In terms of limitations, this was an uncontrolled, non-randomized pilot study with a small sample size. The small sample size might have limited the ability to detect a relationship between formal practice and outcomes, and self-selection bias limits the generalizability of the results. For example, the limited variability due to relatively high adherence rates is a statistical limitation and could be related to the fact that participants who enrolled were particularly motivated and interested in learning mindfulness skills. The lack of a control group prevents causal inferences regarding the effects of the intervention specifically. This is problematic in the context of perinatal interventions given that levels of anxiety tend to attenuate over the course of pregnancy without intervention (Heron et al. 2004). Randomized controlled trials in larger samples are needed to better understand the relationship between home practice and outcomes in perinatal MBIs. These interventions should use active control groups, such as comparing mindfulness interventions to typical childbirth classes and other usual care interventions to establish whether mindfulness training has any incremental effect on outcomes. Another limitation is that we did not collect data on informal practice, which is part of recommended practice in MBCT and is important to examine alongside formal practice, as participants may practice one more than the other (Dimidjian et al. 2016) and the two can show different associations with outcomes (Crane et al. 2014). Lastly, formal practice was measured by weekly self-report logs during the intervention phase, and retrospective self-report at 1 week post-intervention and postpartum, which are subject to potential self-report and recall bias. We also did not collect detailed data on formal practice after completion of the intervention.

Perhaps most importantly, we were unable to use a validated measure of formal practice because no standardized measure or measurement currently exists (Vettese et al. 2009; Wahbeh et al. 2011). Researchers have quantified formal practice in several different ways (e.g., frequency or duration of formal or informal practice, adherence based on various cut-off points; Carmody and Baer 2008; Crane et al. 2014; Elwafi et al. 2013; Fjorback et al. 2011; Perich et al. 2013; Rosenzweig et al. 2010; Sephton et al. 2007; Tamagawa et al. 2015). The lack of standardized measures may be related to the inconsistent literature regarding mindfulness practice and outcomes (Vettese et al. 2009). We attempted to control for this by using multiple measurements and found similar results across each one. Nonetheless, developing validated mindfulness practice measures is an important area for future research. Incorporating mobile technologies (e.g., smart-phone applications) that record the number and duration of each practice session may be one way to feasibly and objectively measure mindfulness practice (Wahbeh et al. 2011). Informal practice presents even greater challenges in terms of reporting and measurement, but might also be captured using real-time assessments via mobile technologies (Killingsworth and Gilbert 2010). Ecological momentary assessment techniques would allow participants to report on formal practice patterns more regularly throughout the course of the intervention and provide more precise, real-time estimates of practice.
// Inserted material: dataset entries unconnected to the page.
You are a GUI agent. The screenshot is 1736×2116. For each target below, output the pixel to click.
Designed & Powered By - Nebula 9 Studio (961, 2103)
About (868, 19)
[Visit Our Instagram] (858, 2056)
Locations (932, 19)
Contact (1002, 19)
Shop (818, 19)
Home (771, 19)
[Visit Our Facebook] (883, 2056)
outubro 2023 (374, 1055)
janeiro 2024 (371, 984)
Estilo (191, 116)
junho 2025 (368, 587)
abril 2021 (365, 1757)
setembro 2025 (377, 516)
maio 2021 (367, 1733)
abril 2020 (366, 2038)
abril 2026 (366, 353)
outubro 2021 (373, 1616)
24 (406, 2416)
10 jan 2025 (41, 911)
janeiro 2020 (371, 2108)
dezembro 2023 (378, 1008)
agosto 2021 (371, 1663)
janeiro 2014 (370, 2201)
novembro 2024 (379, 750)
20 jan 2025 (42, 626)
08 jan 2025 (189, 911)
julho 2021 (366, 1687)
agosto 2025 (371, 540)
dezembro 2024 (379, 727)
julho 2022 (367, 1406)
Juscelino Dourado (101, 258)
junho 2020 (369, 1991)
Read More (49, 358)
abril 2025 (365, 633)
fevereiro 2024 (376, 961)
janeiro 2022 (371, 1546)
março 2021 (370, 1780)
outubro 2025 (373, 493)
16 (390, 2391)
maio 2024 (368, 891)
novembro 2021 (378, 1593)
Overall, results from this single-arm study suggest that MBCT may be associated with improved mental health outcomes for women during pregnancy and postpartum, and women are able to practice formal mindfulness exercises regularly both during and after the intervention. The role of formal mindfulness practice for outcomes, however, remains unclear. Ultimately, large RCTs will be required to rigorously test the sustained effects of perinatal MBIs and role of mindfulness practice, and the current results support these next steps for future research. Given that no research has previously explored the role of formal practice in perinatal MBI outcomes, the current analyses may be a useful first step, which we hope will motivate further research in this area. Future research should also focus on developing validated measures of mindfulness practice, particularly using ecological momentary assessment approaches to measure mindfulness practice regularly in real-time.